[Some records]
* BEGIN *

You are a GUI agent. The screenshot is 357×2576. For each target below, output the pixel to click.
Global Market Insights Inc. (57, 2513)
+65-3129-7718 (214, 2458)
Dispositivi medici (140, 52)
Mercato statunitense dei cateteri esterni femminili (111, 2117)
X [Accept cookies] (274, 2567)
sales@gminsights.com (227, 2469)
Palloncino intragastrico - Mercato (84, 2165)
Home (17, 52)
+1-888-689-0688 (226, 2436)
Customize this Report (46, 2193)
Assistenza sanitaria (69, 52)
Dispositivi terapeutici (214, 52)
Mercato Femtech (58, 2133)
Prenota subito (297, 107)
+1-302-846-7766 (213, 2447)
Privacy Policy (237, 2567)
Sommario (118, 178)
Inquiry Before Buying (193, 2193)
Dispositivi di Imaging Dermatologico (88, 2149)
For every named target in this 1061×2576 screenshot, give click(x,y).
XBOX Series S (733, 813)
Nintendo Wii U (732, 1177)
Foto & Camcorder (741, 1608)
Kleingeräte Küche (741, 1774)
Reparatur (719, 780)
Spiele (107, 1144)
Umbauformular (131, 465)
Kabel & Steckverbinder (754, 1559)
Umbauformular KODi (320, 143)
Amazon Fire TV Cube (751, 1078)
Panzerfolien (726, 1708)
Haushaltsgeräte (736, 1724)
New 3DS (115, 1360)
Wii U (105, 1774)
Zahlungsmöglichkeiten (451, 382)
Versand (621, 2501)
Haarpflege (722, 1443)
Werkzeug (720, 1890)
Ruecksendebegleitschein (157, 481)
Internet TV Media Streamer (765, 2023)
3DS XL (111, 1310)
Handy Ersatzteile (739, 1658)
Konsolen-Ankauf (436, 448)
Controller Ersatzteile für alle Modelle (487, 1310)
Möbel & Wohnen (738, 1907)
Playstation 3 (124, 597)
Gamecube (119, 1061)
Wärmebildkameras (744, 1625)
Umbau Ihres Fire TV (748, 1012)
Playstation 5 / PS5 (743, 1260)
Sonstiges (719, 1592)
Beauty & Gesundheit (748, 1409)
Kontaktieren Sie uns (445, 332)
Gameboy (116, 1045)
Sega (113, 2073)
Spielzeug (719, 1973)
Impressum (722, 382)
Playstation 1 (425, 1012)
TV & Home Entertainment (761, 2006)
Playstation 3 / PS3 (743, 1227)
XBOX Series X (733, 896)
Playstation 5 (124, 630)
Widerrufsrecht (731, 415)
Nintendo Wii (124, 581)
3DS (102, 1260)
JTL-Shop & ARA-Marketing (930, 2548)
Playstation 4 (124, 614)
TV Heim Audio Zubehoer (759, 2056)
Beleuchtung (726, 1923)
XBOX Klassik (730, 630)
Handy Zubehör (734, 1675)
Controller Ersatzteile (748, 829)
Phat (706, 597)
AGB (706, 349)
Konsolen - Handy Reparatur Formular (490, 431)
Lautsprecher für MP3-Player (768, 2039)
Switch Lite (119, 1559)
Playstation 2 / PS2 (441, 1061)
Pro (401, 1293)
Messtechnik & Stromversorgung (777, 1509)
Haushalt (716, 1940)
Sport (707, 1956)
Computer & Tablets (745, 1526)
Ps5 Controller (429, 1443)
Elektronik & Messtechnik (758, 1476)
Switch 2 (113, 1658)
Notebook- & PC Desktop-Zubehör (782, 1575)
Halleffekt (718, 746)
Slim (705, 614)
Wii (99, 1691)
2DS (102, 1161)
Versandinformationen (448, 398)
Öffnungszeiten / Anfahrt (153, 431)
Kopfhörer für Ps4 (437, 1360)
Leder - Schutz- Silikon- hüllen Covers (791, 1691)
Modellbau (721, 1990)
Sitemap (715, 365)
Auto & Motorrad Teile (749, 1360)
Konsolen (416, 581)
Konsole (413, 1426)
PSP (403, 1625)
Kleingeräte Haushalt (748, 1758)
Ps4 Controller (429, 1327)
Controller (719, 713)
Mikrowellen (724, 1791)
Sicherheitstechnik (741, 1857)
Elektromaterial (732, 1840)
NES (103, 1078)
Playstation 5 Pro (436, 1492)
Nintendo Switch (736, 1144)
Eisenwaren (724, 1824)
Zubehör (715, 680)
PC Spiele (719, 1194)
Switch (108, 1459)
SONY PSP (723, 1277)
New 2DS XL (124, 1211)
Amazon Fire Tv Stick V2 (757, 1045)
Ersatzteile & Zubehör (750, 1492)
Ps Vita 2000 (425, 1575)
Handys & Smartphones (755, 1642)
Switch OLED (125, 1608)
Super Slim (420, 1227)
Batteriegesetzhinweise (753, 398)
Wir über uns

* END *

_What you will do_
Copy word for word the part of the records that opens with the line containing "Nintendo Switch (736, 1144)" and runs through the end of the records.

_Answer to this problem_
Nintendo Switch (736, 1144)
Eisenwaren (724, 1824)
Zubehör (715, 680)
PC Spiele (719, 1194)
Switch (108, 1459)
SONY PSP (723, 1277)
New 2DS XL (124, 1211)
Amazon Fire Tv Stick V2 (757, 1045)
Ersatzteile & Zubehör (750, 1492)
Ps Vita 2000 (425, 1575)
Handys & Smartphones (755, 1642)
Switch OLED (125, 1608)
Super Slim (420, 1227)
Batteriegesetzhinweise (753, 398)
Wir über uns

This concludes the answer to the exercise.